Known-Groups Validity
The known-groups validity of the P-PASIPD was investigated regarding the participants’ sex, cause of amputation, and level of amputation. Data from previous studies suggest that the amputee’s sex [28], level of amputation, and cause of amputation [29] can affect their level of physical activity. 
Statistical analysis
Descriptive information was presented as mean, standard deviation, missing answers, interquartile ranges, and extent of ceiling and floor effects. If more than 15% of participants give the best or worst possible score on a questionnaire, a ceiling or floor effect has occurred [30]. The proposed value for the Cronbach α to be acceptable is 0.45 to 0.98 [31]. The Pearson correlation coefficient was used to assess the test-retest reliability. 
To investigate the relationship between the PASIPD and PLUS-M questionnaires, the Spearman correlation coefficient was performed. Considering the way of relationship, the following criteria were utilized [32]: strong (r>0.75), moderate (0.50 For factor analysis, the principal component analysis with varimax rotation was applied to 12 questions of the P-PASIPD. Before conducting principal component analysis, the suitability of values was checked by Bartlett’s test of sphericity (<0.05) and the Kaiser-Meyer-Olkin test (>0.5) [33]. Factor extraction was performed by calculating factors with an eigenvalue of 1.0 or higher. All analyses were carried out in SPSS software, v. 20. A P value of 0.05 was considered statistically significant. 
3. Results 
Translation and cultural adaptation

The PASIPD was adapted and validated for the Persian language. In item 2, “walking the dog shopping” was omitted because this activity is not common in the popular culture of many parts of Persian. In item 3, “use of a standing frame” was replaced with “yoga and walking in the forest.” In item 4, “softball” was replaced with “jogging on even ground.” In item 5, “off-road pushing” was replaced with “jogging on uneven ground.” In item 6, “wheelchair push-ups” was replaced with “sitting up or uphill walking.” All of these changes were made under the supervision of the original developer of the PASIPD. 
The participants’ characteristics 
A total of 197 people with lower limb amputation (168 men and 29 women) were included in this study. Their Mean±SD age was 43.84±12.51 years (range: 19-72 y). The Mean±SD time since amputation and wearing the current prosthesis were 253.24±159.57 months (range: 12-660 mo) and 62.16±71.70 months (range: 3-448 mo), respectively. Characteristics of the studied population are reported in Table 1.

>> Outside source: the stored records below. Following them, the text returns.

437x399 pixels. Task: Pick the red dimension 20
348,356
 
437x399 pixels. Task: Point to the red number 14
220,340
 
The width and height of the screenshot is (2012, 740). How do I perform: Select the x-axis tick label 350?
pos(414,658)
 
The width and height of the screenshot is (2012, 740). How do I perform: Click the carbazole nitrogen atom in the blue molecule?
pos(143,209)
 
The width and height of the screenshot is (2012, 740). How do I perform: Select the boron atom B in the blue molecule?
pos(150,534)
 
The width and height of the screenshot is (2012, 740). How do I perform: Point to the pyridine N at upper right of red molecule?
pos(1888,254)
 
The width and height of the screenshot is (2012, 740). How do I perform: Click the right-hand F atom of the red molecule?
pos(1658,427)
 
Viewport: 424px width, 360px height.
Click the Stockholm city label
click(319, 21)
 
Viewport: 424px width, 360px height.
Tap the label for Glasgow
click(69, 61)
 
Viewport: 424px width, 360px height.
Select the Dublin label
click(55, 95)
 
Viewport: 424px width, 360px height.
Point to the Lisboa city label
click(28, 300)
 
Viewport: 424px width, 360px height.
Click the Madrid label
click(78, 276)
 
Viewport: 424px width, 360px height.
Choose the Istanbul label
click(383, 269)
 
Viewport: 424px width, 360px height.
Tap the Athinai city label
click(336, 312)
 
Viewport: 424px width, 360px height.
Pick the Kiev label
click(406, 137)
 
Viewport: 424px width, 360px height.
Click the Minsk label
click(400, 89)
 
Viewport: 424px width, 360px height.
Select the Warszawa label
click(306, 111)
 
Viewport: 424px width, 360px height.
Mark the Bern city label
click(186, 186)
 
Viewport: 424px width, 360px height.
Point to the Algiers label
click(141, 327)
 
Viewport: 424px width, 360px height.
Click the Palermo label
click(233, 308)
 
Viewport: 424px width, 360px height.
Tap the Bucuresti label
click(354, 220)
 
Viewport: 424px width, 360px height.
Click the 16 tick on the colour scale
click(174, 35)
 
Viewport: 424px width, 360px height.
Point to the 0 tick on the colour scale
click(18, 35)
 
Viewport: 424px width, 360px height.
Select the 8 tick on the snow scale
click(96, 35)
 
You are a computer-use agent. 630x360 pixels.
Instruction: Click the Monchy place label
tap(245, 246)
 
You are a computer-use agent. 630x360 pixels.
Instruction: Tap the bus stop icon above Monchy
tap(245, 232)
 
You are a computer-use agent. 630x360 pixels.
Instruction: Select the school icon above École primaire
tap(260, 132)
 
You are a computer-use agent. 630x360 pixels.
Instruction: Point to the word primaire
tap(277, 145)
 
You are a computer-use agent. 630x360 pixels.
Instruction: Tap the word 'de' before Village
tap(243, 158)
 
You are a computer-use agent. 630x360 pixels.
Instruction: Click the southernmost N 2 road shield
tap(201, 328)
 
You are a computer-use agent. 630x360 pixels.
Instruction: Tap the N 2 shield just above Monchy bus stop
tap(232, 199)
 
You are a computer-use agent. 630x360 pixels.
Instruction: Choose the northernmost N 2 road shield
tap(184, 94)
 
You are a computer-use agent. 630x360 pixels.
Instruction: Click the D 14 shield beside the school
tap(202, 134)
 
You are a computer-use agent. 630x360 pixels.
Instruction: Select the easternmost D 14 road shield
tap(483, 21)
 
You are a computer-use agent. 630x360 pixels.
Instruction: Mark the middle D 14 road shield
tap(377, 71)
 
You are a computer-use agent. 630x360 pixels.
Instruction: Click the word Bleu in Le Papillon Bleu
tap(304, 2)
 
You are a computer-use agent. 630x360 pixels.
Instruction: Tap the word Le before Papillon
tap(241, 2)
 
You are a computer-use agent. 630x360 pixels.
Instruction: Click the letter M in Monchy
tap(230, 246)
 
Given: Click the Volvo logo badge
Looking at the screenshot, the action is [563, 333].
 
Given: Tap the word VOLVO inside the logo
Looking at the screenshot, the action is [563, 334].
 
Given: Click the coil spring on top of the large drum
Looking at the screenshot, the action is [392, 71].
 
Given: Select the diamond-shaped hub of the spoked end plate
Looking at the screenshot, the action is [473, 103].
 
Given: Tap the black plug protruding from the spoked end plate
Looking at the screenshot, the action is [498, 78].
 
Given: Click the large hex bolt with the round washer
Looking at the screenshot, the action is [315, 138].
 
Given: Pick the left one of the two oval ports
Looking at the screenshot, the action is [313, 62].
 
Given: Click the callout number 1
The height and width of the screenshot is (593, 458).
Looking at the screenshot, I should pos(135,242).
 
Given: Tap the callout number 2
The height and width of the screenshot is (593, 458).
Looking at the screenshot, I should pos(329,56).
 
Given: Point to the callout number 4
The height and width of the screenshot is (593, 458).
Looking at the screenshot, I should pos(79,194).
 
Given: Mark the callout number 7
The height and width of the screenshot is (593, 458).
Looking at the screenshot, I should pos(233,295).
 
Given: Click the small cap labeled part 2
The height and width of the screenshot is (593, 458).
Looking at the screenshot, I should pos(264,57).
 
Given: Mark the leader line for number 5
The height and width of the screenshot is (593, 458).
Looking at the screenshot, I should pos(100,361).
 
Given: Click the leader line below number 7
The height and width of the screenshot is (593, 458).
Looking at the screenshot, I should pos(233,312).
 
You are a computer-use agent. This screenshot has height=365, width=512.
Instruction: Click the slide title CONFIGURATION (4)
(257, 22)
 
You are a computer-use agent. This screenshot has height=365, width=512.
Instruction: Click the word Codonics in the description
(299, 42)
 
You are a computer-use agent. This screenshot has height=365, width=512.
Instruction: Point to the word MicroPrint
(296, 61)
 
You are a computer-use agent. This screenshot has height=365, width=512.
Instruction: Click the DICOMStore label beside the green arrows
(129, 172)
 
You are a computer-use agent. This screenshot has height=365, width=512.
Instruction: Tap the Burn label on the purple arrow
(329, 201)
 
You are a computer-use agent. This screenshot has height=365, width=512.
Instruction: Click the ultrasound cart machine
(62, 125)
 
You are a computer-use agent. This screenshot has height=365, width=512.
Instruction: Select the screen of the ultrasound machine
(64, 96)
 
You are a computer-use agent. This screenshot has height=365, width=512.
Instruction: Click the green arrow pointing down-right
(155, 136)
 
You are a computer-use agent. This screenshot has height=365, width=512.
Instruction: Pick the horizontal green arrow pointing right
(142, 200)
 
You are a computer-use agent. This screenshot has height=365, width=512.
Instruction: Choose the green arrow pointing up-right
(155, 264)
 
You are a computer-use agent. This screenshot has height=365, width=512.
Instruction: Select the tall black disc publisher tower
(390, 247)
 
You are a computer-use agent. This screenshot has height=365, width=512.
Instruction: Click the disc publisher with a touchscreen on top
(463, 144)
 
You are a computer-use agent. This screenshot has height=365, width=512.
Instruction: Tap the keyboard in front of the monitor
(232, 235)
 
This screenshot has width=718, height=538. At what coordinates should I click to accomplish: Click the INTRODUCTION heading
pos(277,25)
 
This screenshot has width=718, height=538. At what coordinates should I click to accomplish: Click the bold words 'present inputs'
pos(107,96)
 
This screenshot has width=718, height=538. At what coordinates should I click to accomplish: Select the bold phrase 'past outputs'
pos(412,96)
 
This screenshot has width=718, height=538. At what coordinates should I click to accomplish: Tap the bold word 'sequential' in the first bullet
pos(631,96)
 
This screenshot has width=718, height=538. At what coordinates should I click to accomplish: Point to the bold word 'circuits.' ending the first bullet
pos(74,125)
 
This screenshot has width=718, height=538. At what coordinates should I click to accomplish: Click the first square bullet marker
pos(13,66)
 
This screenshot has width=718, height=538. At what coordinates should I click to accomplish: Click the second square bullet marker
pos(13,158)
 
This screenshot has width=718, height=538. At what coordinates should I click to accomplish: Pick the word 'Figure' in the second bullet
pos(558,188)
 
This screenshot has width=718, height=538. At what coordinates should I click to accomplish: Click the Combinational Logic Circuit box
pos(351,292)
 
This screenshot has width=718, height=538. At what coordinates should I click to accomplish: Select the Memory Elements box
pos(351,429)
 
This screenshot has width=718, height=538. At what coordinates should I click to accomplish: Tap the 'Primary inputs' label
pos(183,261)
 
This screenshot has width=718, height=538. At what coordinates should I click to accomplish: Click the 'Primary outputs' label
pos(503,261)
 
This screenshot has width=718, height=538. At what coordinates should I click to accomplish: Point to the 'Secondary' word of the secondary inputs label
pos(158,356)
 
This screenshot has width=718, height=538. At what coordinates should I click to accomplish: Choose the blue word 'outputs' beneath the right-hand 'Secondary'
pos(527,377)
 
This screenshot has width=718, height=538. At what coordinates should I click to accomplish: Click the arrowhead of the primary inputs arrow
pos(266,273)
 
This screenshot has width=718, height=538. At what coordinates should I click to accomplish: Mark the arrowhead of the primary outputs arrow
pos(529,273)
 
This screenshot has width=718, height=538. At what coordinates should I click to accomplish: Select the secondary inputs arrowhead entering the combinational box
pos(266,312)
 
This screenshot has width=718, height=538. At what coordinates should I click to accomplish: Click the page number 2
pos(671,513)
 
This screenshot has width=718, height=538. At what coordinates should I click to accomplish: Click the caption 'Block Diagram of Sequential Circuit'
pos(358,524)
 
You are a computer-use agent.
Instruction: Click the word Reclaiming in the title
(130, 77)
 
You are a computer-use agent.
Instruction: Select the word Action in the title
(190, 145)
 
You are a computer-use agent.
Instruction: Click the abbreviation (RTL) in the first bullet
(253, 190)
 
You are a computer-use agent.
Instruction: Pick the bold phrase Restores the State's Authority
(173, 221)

No significant ceiling effect was observed in the items and total score of the P-PASIPD. However, the P-PASIPD items showed significant floor effects (ranging from 19.3% to 83.3%) (Table 2).


Reliability
The P-PASIPD had a satisfactory internal uniformity (the Cronbach α=0.68) (Table 2). The total score of the P-PASIPD showed moderate test-retest association (r=0.7). For each item, the r values ranged from 0.45 (for item 11) to 0.87 (for item 10).
Factor analysis
A total of four components were extracted for P-PASIPD with eigenvalues higher than 1 as factor 1 (items 2, 3, 4, 5, 6), factor 2 (items 7, 8, 12), factor 3 (items 9, 10, 13), and factor 4 (items 10, 11, 13) (Figure 1 and Table 2).

Convergent Validity 
The total P-PASIPD score and the t-score of PLUS-M were 19.25±22.01 (range 0.00 to 128.79) and 50.09±8.74 (range 25.50 to 71.40), respectively. The results of the correlational analysis are presented in Table 3.


Known-Groups Validity
According to Table 4, there is a significant difference in items 6 (P=0.03), 7 (P<0.01), 8 (P<0.01), 9 (P<0.01), 10 (P=0.009), 12 (P=0.007), and 13 (P=0.03) of the P-PASIPD between men and women with lower-limb amputations.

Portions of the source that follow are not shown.